Exercise directions
Your reproduction of the entries should be exact and should contain no pictures.

[[ Information shown, beginning ]]

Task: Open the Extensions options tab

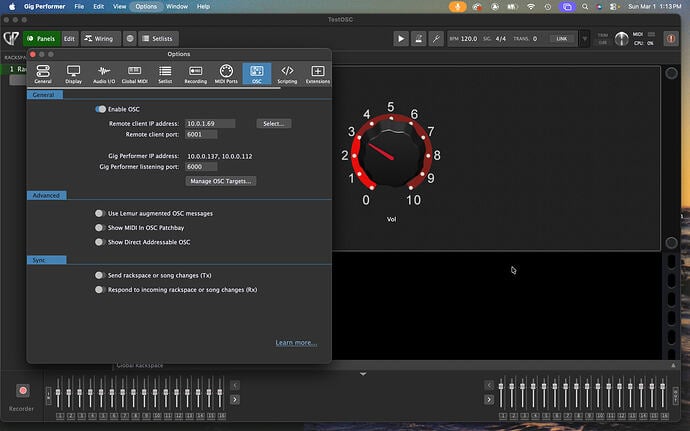Action: tap(318, 74)
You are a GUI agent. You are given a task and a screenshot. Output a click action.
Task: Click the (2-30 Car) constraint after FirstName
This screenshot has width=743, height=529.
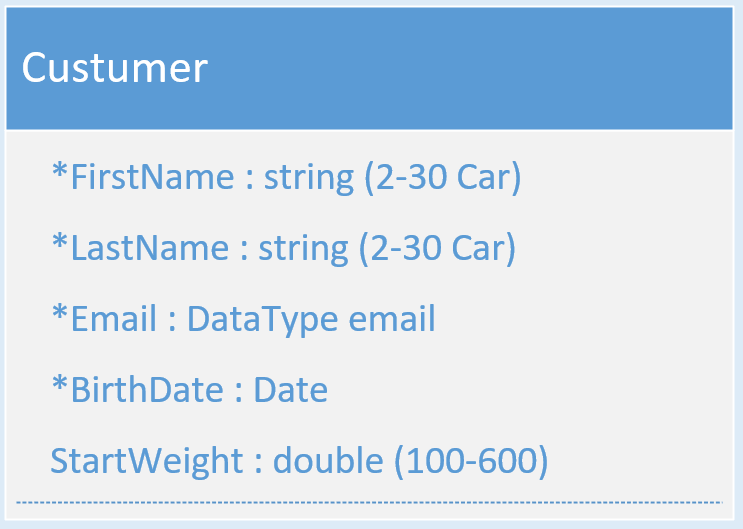tap(443, 178)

[[ Information shown, end ]]

Exercise result
Task: Open the Extensions options tab

Action: tap(318, 74)
You are a GUI agent. You are given a task and a screenshot. Output a click action.
Task: Click the (2-30 Car) constraint after FirstName
This screenshot has width=743, height=529.
tap(443, 178)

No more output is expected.